A Process For Learning A New Codebase

Learning a new codebase can be quite a daunting task. It complicates matters when you are unable to communicate with the original developers. So how do you wrap your head around a large codebase? What tools and techniques can you use? You are going to run into this problem eventually, so it’s always nice to have a plan of attack.


I thought about this problem for a quite while. I decided to write up my own personal solution as a general process. The steps I have documented are as follows: Create Vocabulary Sheet, Learn the Application, Browse Available Documentation, Make Assumptions, Locate Third Party Libraries, and finally Analyze Code Note: This process is written in the context of a large desktop application, but the general techniques are still applicable to web applications, and smaller modules.

Step 1 – Create Vocabulary Sheet

If you are a developer, I have no doubt you have attended a software design meeting where members created new terms to aid in communication of design concepts. These terms were probably discussed in depth and no doubt synonyms were created on accident. Meeting members will inevitably discuss the same concept using these synonyms, which will only lead to confusion.

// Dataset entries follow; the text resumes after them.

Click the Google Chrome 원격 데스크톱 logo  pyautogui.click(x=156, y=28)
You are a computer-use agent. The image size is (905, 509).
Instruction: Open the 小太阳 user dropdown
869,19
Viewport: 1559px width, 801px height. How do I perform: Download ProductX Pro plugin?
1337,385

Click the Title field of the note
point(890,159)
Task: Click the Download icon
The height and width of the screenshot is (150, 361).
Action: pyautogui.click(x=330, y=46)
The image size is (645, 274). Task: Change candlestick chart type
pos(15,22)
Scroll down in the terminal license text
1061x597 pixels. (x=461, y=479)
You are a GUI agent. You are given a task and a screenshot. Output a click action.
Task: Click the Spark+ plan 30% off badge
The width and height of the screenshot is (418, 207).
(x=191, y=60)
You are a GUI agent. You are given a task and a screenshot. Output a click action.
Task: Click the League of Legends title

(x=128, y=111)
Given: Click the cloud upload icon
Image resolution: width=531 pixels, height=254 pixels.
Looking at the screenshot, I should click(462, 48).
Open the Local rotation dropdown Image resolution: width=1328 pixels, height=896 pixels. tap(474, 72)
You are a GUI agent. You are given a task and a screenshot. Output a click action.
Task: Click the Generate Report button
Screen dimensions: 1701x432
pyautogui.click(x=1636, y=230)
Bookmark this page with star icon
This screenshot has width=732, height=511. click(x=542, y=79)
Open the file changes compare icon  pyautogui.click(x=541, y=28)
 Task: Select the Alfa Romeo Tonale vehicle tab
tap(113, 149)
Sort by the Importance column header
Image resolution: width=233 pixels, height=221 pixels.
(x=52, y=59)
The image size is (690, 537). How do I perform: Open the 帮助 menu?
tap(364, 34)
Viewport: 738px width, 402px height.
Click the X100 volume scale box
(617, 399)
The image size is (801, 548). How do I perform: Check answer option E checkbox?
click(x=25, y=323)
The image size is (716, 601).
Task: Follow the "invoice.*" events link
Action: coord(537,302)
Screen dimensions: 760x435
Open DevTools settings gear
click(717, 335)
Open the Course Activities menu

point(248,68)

This is where a vocabulary sheet becomes incredibly important for tracking this new lexicon. During every phase of this process you are going to run into new terms and concepts. It is important to store these terms so you will be able to define these as you learn and keep the information organized in one location.

Your vocabulary sheet should consist of a few different columns “Term(s)”, “Context”, “Definition”. When you see an interesting term or phrase while using the application, update the vocabulary sheet. Keep in mind there may be a great number of synonyms. There may also be two totally different meanings for the same term, it just depends on where the term was use. For that reason, I recommend keeping “Context” column.

In code, these terms and concepts are typically going to exist in the form of nouns and verbs. Basically “verb the noun” (i.e. “print the document”) as a function printDocument() or print(document).

Step 2 – Learn The Application

Forget about the codebase for now. Run the application and get an idea what functionality the application provides. If you don’t know what it can do, how can you possibly know what to look for in the source code?

Step 3 – Browse Available Documentation

Are there any architecture or design documents that are reasonably up to date? Documents are a great resource. If they are really old, it’s likely the architecture has gone through several revisions and it may not be worth the time it takes to read the documents in full. For older documents, scan them for architecture, UML, or any other visual aids they may have provided. They may have provided some sort of lexicon in documentation if you are lucky.

Step 4 – Make Assumptions

In just about all applications you are going to run into the following features: configuration, I18N (internationalization), application file formats(sometimes proprietary), user interface(GUI or command line), application startup code, and application shutdown code. For most desktop applications you can assume these modules are in the source code somewhere. You can assume any code you run into that isn’t one of these modules likely pertains to core of the application, which is where the real learning will need to take place.

Configuration

You can generally assume the following about a configuration system: it reads data from and writes data to some location(s). A file, the registry, or a database. For a file, the data is likely stored in one of the following manners: a combination of key-value pairs (e.g. username=tony_stark), XML format, or some awful proprietary format. If you are lucky, documentation for each key-value pair exists somewhere, either commented in the configuration file itself or commented in code. Hopefully someone chose some standard units for the data stored in configuration.

If the developers planned ahead, most configuration files stored on a users system will have a configuration version in the configuration file. When the customer upgrades their current software, the new version of the software will use the configuration version value found in configuration to upgrade their configuration file format. The downside to this can be moving backwards. I have yet to see a codebase that contains code to revert a configuration file back to a previous format. It’s much easier to ask customers to back up their existing configuration files before upgrading. The alternative is to make the installer back up existing configuration during a software upgrade. I think that is a pretty fair generalization of a configuration system.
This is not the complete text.